Assim como elas, o lanterneiro Antônio Joaquim da Silva, 57, diz que a automedicação está ligada à dificuldade de se conseguir um médico. O morador de Sobradinho, que também tem o costume de tomar remédios por conta própria, não considera a prática como algo perigoso. “Faço isso desde sempre. Todo mundo toma, né? Não sabia da hipocondria, mas considero que não corro riscos por me automedicar”, confia.
O Correio procurou a Secretaria de Saúde para comentar sobre a falta de atendimento na rede pública, relatada pelos entrevistados, que os levam à prática da automedicação. Em nota, a pasta reforçou sobre os riscos de automedicação. “O uso inadequado de um medicamento pode ocasionar o agravamento de uma doença, esconder determinados sintomas, provocar reações alérgicas, dependência e até mesmo a morte”, destacou o texto.
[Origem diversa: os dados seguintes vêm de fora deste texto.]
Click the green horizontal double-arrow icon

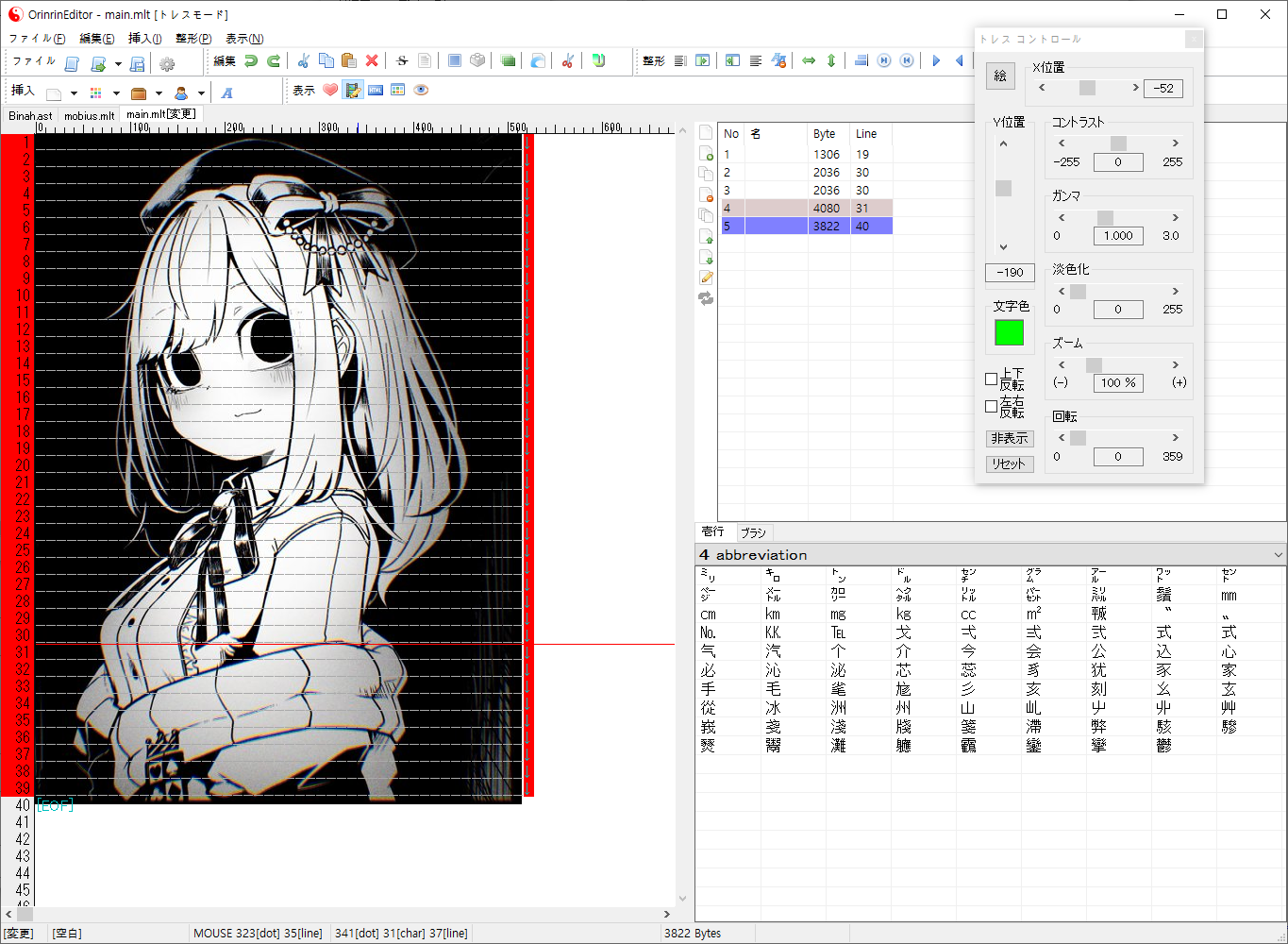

Em relação aos atendimentos, a SES-DF ressaltou que, em 2022, mais de 5 milhões de pacientes foram atendidos na rede de saúde. “Isso dá uma média diária de aproximadamente 163 mil atendimentos por dia em todos os níveis de atenção, além de 2.443.326 consultas realizadas e 69.124 cirurgias de média e alta complexidade feitas em toda rede”, detalhou a nota.